At the top of this year’s list of most borrowed books is Jane Harper’s, The Survivors, which depicts the story of a man whose life changed forever on a single day when a reckless mistake led to devastating consequences. Jane Harper’s suspenseful thriller, The Lost Man, also features on this year’s most borrowed books and depicts a story about family secrets, suspicion and death.
Michael Robotham’s popular crime novels When She Was Good, a psychological thriller about a murder dressed as suicide, and Good Girl Bad Girl, a story about a forensic psychologist caught between two cases, both featured in the top 20.
Australian authors continue to rise in popularity with almost two-thirds (65 per cent) of the top 20 borrowed books authored by Australians. This is up from 60 per cent in 2020 and 40 per cent in 2019.
Notable Australian authors recognised include Trent Dalton’s bestselling novel Boy Swallows The Universe featured alongside his most recent novel, All Our Shimmering Skies, which tells the story of adventure and unlikely friendships in World War II Australia. Liane Moriarty’s Nine Perfect Strangers, a story about uncovering the secrets of a group of people, was also recognised again as one of the most popular books.

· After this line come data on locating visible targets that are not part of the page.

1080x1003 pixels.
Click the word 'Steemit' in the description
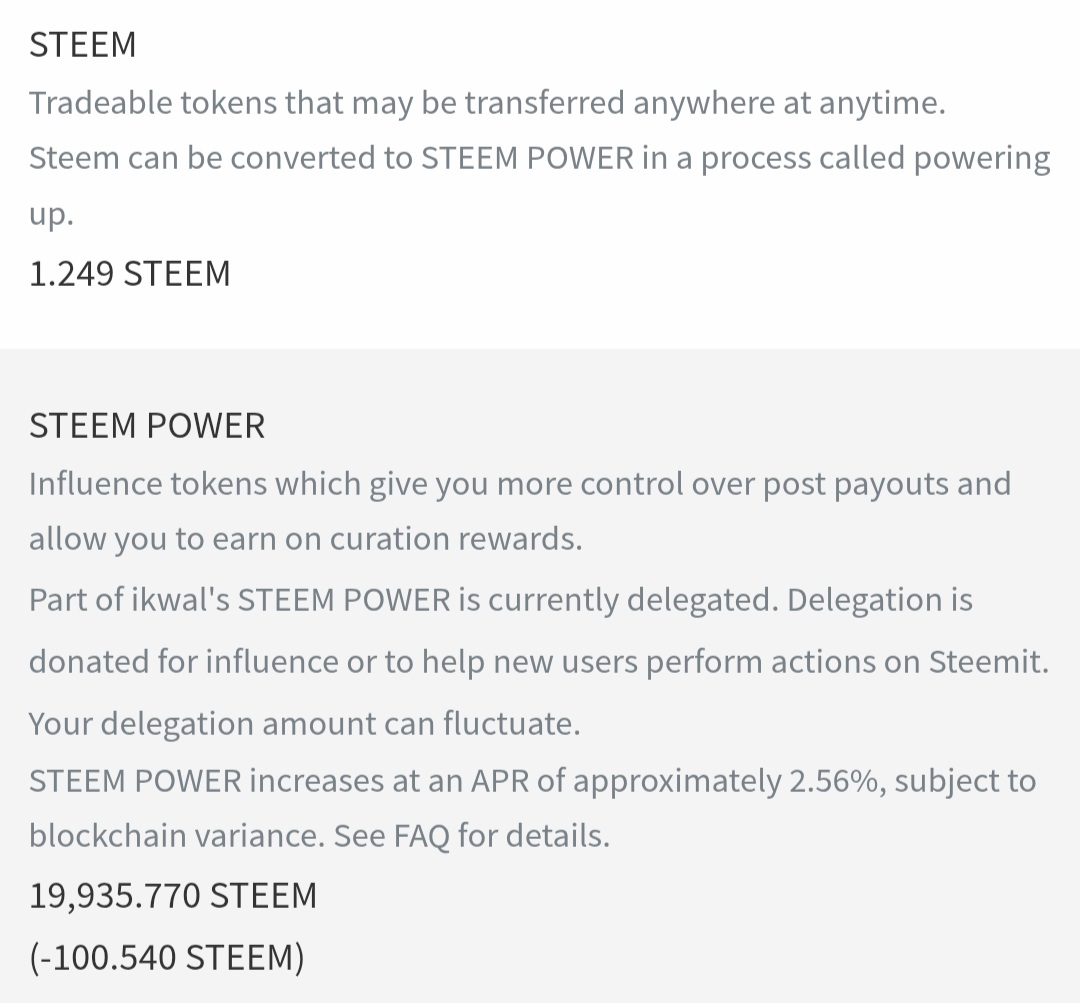pyautogui.click(x=988, y=662)
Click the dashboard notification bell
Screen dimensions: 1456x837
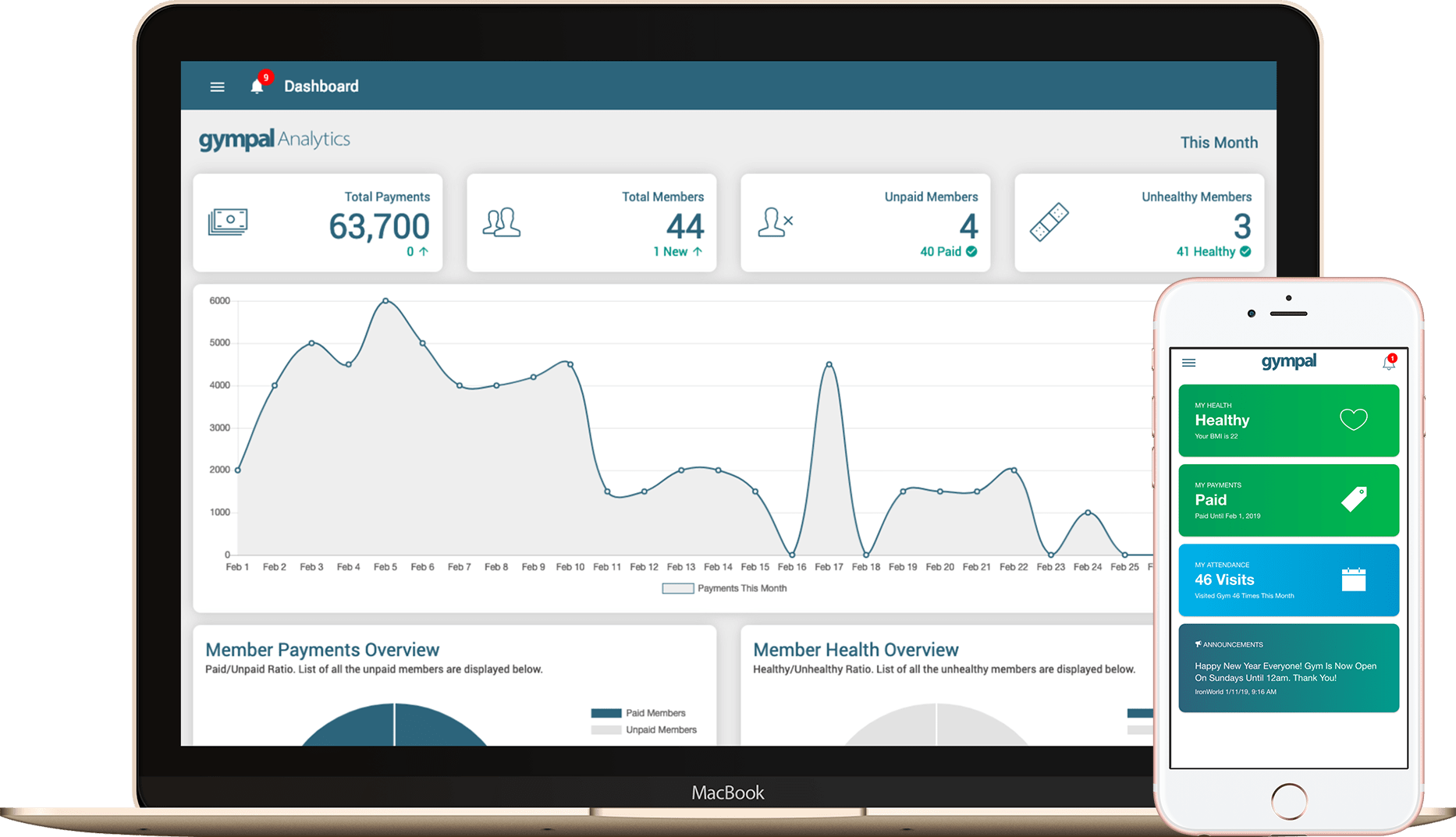point(257,86)
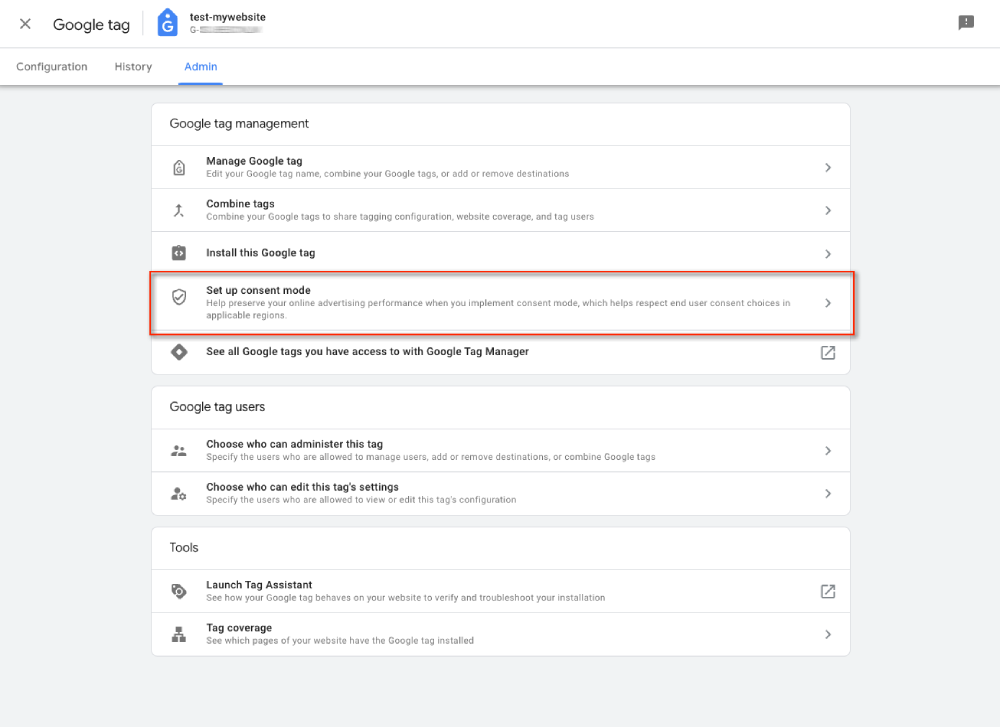Click the Launch Tag Assistant tag icon
The height and width of the screenshot is (727, 1000).
[179, 591]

Australian biographies continued to be popular among readers with Leigh Sales’ Any Ordinary Day, Eddie Jaku’s The Happiest Man on Earth, Malcolm Turnbull’s A Bigger Picture and Behrouz Boochani’s No Friend But The Mountains: Writing from Manus Prison recognised in the top 10 biographies.
Australian authors also dominated the most popular picture books with Lucinda Gifford’s Whitney and Britney Chicken Divas topping the list followed by Matt Cosgrove’s Alpacas with Maracas, Aaron Blabey’s Pig the Pug Series and the Bluey Series from the ABC.
Ipswich Libraries based in Queensland, that houses almost half a million titles, saw an 80 per cent increase in e-audio downloads, 67 per cent increase in e-books and a 120 per cent increase in e-magazine downloads.
ACT Libraries, that supports two million visitors each year to its nine branches, saw a 35 per cent increase of e-books and e-audio loans. Similarly, Yarra Plenty Regional Library in Melbourne saw a combined e-audio and e-book increase of 45 per cent.
Hutt City Libraries in New Zealand, that compromises of eight libraries, saw e-audio loans increase by 40 per cent and e-book loans increase by 41 per cent for the same time period.
Sue McKerracher, Chief Executive Officer, ALIA, says, “While local book awards have played an important part in the prominence of many of these authors, it’s also driven in part through campaigns like Australia Reads which encourages people to pick up and read a book. ALIA’s National Simultaneous Storytime, another campaign we run in which a picture book is simultaneously read in libraries, schools, pre-schools, childcare centres, homes and bookshops around the country seeks to encourage reading amongst children. This year’s reading comes from the International Space Station and will be beamed to more than 1.5 million children and families in Australia, New Zealand and countries around the world.”
The results are from the 2021 Civica Libraries Index which was compiled by analysing loans from libraries across Australia and New Zealand libraries that use Civica’s Spydus between 1st April 2020 – 31st March 2021. Spydus is a cloud-based software system developed in Australia that enables more than 2,500 libraries around the world to meet the needs of library members.